Es war gestern gegen 12 Uhr mittags, als eine Stockente mit lautem Geschnatter durch die GlockenBlumen des Vorgartens lief, hinter ihr ein Winzling von Küken. Sie tranken aus der Wasserschale, watschelten weiter hin und her, ganz aufgeregt.

Als ich um 18 Uhr wieder dorthin zurückkam, stand ein gelbes Auto eines Tierrettungsdienstes in der Straße.

Ein Mann trug einen grünen Korb. Die EntenMama war mit sieben Küken darin. Doch zwei Küken fehlten noch. Sie hielten sich gut versteckt.

Die Frauen der Nachbarschaft nahmen an der Rettungsaktion regen Anteil. Sie erzählten: Der Balkon im zweiten Stock war das Domizil der Stockente.
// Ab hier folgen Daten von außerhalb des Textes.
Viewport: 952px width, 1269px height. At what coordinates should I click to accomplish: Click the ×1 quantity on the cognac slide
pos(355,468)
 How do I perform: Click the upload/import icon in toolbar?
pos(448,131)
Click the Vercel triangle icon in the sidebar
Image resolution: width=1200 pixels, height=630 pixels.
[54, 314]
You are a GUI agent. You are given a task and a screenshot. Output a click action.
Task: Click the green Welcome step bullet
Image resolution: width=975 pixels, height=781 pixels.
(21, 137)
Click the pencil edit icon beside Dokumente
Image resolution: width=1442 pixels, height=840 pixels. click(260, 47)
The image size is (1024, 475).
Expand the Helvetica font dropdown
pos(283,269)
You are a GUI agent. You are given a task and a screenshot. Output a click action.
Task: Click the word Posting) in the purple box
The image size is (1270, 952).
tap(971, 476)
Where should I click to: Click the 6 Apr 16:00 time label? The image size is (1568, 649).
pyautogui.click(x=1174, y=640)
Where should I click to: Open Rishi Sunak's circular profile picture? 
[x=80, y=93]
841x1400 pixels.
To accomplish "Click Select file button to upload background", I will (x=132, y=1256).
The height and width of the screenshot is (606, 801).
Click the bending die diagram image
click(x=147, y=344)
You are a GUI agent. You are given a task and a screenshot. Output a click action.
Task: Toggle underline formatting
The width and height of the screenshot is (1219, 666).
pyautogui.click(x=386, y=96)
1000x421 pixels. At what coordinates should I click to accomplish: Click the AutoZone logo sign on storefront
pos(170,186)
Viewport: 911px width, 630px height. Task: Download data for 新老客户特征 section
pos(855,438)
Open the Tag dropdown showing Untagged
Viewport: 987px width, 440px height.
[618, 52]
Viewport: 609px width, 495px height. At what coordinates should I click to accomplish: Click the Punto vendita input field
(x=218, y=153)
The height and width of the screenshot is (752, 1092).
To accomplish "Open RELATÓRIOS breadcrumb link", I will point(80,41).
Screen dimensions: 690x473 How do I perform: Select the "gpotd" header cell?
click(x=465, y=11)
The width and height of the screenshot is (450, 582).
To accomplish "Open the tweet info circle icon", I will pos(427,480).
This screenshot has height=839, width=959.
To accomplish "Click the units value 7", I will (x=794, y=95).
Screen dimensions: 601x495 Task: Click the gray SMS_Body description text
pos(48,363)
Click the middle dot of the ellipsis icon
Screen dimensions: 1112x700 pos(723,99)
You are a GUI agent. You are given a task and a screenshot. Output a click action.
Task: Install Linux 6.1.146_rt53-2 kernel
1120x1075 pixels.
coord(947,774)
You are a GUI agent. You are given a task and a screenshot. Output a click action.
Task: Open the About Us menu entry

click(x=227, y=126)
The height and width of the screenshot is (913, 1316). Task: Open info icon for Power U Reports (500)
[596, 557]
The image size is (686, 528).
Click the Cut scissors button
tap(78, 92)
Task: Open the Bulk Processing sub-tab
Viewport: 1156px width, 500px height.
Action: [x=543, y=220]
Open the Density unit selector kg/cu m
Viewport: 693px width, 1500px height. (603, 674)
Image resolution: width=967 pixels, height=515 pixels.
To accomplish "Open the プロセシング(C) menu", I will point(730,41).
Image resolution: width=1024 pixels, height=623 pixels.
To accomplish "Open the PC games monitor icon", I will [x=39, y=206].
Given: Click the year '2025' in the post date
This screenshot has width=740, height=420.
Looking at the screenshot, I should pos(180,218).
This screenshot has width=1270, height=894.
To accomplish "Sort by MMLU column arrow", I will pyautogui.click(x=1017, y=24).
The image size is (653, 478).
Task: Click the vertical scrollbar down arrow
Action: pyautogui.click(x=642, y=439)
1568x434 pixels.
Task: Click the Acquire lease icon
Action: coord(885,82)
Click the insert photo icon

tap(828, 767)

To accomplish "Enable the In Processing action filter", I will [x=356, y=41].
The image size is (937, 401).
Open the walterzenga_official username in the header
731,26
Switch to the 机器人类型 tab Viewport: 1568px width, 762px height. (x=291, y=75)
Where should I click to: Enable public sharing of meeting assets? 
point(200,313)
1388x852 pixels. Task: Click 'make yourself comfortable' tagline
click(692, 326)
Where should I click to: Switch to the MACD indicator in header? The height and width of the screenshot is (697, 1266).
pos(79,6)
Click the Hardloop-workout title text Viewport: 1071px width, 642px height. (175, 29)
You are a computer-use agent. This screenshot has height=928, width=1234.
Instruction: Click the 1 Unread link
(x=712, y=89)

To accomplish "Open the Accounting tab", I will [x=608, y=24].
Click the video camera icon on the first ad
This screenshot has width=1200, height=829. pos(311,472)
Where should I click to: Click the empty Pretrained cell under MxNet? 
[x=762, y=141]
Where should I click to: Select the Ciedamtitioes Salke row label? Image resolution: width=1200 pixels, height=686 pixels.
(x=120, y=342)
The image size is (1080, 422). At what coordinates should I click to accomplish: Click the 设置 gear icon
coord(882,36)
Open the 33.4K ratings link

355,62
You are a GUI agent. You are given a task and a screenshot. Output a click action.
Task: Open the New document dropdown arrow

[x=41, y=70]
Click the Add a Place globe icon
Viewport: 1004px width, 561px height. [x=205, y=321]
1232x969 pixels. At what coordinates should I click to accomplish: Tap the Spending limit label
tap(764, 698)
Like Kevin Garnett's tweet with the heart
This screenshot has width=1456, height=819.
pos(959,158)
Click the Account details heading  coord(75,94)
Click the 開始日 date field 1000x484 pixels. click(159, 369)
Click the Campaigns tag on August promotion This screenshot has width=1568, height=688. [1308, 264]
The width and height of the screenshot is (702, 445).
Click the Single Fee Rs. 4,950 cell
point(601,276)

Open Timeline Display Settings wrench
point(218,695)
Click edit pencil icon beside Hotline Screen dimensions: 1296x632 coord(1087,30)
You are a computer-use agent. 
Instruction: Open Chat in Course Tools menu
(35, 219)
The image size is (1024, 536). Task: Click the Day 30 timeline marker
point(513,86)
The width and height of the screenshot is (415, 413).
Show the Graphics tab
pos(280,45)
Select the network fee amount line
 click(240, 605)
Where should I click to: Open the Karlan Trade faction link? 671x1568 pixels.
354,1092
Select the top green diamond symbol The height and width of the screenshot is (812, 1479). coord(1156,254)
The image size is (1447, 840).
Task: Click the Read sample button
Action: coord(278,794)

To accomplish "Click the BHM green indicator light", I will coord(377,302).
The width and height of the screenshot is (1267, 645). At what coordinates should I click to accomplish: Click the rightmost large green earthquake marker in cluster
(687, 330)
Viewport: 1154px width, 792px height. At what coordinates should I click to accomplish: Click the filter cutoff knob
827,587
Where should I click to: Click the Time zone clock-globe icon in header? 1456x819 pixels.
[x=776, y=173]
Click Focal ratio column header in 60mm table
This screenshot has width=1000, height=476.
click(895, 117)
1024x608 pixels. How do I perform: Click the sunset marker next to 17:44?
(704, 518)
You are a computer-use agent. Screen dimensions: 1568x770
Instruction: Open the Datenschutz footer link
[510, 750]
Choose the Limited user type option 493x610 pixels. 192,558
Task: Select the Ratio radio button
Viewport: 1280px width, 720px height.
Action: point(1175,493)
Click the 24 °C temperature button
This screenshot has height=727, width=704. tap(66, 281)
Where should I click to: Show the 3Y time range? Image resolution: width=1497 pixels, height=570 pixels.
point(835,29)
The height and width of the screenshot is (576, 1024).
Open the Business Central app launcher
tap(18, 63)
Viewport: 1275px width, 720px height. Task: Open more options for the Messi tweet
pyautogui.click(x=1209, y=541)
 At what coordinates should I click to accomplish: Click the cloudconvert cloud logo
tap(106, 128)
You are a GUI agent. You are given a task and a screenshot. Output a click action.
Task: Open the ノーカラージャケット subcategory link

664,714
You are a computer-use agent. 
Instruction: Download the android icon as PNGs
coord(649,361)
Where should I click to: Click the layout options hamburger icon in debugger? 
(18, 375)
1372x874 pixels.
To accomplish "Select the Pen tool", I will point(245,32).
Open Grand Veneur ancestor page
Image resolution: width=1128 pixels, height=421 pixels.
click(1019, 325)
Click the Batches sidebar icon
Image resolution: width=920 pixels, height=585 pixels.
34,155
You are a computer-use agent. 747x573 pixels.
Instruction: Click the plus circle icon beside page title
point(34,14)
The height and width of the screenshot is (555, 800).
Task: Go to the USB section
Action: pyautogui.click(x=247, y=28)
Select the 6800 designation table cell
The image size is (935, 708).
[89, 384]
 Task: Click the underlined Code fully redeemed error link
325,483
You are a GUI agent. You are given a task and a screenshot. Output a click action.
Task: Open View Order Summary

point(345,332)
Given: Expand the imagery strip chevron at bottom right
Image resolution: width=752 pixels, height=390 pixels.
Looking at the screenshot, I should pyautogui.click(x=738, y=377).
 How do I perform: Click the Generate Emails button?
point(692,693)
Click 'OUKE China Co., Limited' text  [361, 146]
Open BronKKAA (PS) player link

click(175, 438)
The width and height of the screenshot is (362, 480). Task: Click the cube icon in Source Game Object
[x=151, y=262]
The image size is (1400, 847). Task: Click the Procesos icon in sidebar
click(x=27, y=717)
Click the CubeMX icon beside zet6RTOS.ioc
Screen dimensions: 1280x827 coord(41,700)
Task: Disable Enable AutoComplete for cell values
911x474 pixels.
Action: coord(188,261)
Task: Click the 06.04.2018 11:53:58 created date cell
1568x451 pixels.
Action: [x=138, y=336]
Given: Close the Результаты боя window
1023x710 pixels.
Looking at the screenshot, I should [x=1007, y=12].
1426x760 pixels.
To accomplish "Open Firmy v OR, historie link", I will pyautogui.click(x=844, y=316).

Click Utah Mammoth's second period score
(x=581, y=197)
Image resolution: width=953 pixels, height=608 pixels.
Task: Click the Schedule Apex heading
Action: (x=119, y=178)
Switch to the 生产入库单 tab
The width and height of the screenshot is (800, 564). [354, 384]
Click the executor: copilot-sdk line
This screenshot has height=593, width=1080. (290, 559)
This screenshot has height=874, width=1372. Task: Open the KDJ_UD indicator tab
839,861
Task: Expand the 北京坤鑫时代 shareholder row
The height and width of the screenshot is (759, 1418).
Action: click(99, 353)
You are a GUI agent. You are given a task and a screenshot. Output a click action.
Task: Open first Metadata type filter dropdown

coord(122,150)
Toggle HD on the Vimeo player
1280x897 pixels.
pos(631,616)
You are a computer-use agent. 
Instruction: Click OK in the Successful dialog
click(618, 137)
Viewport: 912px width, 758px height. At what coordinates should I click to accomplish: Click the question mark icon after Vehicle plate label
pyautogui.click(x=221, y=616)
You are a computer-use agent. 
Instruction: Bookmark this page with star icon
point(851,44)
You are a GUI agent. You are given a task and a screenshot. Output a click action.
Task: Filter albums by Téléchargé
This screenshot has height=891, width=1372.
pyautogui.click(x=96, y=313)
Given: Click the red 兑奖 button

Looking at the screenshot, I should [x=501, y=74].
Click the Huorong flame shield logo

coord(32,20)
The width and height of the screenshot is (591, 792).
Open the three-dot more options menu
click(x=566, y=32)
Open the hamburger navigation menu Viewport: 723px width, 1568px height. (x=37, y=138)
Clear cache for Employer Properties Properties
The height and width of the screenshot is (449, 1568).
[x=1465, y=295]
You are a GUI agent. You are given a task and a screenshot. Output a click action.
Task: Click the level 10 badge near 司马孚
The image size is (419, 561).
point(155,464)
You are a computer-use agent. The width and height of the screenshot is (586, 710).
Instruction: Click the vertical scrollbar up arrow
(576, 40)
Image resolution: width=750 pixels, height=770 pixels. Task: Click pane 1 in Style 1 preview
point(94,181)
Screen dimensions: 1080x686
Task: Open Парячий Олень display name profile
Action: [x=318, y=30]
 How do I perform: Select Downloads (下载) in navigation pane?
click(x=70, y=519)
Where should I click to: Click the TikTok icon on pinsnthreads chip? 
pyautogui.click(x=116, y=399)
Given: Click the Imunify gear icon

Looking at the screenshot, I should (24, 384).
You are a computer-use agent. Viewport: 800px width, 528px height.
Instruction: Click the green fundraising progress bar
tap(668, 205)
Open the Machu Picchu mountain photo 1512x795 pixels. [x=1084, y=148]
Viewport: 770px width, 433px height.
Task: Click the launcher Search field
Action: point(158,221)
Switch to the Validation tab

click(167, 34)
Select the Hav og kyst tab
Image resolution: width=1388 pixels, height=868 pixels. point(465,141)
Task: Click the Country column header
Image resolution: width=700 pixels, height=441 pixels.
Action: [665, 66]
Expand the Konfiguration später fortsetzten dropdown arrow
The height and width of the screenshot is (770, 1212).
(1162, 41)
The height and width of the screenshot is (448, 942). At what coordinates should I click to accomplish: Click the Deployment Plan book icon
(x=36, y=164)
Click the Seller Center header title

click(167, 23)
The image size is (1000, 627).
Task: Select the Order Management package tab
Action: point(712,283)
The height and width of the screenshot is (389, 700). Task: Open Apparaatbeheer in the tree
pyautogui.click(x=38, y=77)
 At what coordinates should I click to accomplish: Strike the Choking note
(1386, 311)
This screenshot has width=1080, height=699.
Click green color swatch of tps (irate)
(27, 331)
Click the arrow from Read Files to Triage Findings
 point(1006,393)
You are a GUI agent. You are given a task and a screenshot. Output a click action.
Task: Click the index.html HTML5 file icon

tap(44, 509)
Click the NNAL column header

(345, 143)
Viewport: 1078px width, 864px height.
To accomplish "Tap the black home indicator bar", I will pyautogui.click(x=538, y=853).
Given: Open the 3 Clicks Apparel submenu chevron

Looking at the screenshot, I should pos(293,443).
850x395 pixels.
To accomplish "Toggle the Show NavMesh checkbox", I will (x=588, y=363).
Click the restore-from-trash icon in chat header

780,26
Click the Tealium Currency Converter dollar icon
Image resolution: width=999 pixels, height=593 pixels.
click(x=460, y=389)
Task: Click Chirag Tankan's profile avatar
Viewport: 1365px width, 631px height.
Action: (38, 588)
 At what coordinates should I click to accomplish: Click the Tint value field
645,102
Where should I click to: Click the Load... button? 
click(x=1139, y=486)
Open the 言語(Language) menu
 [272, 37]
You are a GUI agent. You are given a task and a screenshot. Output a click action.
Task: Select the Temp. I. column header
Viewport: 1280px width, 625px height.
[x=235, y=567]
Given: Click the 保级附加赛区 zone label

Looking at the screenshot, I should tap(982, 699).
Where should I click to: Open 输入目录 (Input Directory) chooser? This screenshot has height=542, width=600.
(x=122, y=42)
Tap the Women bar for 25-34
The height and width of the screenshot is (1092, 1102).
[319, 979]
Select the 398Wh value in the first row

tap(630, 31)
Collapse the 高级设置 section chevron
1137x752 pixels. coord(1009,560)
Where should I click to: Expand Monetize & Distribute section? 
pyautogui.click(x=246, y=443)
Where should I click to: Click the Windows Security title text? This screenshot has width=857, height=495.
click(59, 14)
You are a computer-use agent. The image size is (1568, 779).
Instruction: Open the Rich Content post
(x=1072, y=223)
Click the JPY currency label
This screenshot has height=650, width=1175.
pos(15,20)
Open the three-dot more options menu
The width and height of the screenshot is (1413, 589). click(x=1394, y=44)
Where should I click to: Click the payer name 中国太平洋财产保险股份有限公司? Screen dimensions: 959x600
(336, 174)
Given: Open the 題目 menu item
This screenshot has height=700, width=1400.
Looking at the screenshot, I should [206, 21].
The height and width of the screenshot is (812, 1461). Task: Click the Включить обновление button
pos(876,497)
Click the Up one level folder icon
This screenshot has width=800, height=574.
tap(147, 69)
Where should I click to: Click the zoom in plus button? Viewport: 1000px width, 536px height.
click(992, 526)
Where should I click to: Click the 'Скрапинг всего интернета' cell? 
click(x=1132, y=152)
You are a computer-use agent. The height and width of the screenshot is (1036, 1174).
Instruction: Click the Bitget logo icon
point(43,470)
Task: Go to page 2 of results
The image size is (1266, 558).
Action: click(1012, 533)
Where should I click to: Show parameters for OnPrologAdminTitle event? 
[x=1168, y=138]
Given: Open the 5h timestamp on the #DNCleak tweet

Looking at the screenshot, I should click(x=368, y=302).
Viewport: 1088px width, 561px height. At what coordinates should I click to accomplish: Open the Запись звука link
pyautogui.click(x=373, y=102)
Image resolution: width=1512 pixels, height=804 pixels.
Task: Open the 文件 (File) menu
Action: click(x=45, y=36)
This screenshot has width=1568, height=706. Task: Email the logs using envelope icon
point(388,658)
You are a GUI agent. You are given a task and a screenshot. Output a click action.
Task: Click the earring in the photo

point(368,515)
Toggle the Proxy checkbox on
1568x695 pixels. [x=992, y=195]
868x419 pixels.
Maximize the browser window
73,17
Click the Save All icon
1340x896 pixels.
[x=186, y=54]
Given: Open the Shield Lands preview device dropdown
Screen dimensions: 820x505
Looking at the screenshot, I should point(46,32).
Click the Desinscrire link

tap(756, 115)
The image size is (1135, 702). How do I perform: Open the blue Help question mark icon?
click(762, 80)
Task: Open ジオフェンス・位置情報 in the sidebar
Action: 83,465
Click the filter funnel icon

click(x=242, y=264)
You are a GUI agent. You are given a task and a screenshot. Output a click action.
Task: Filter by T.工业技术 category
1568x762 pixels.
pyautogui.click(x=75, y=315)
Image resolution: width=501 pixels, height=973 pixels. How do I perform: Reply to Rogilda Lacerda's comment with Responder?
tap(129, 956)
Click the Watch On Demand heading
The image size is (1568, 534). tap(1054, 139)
Sie legte dort ihre neun Eier, brütete aus und nach drei Wochen waren die Jungen nun flügge. Die Bewohnerin hatte sich schlau gemacht, was zu tun sei. Man hatte ihr geraten, die EntenMutter drei Wochen nicht zu stören. Dann würde die EntenFamilie wohlbehalten zu einem Gewässer gebracht werden können.

Den Abstieg vom zweiten Stock machten die Enten gestern selbständig, indem sie sich am RegenRohr oder den RankPflanzen runter fallen ließen. Doch die Prozedur dauerte mehrere Stunden, bis alle unter heftigem Geschnatter und Lockrufen der EntenMama nach unten gefallen waren. Wohlbehalten.

Das unüberhörbare Spektakel der EntenMutter hatte die Frauen der NachbarHäuser aus ihren Wohnungen gelockt, die neugierig Anteil nahmen und gute Tipps austauschten.

Am Abend gab es viel zu erzählen. Auch von anderen VogelRettungsAktionen. So erzählte Ria, daß sich im Lichtschacht ihres Hauses mal ein junger Mauersegler versegelt hatte, den die Vogelmutter lockte und schließlich zum Freiflug bewegte. Ein andermal waren es Rotschwänzchen, die wohl in der Dachrinne genistet hatten. Ein Jungvogel schaffte das Überleben, zwei andere junge Vögel lagen tief unten tot im Lichtschacht.

Eine Frau befürchtete, daß die städtischen Raben nun die zwei verlassenen Entenküken malträtieren könnten. Die Aufmerksamkeit war weiterhin darauf gerichtet, zwei kleine braune Knäuel zu sichten, sie in einem Karton zu sichern und den Tierrettungsnotdienst zum Abholen anzurufen. Ob das gelang?

BalkonEnten sind Abenteurer. Vögel aller Art beleben das Quartier, sorgen für aktive Nachbarschaft, lassen die Herzen laut schlagen und sind unendlicher Gesprächsstoff.

Noch kreisen hier sehr wenige Mauersegler. Rotschwänzchen wurden schon länger nicht mehr gesichtet. Doch ein Zwergspecht suchte die abgestorbenen Äste des Götterbaums nach Futter ab.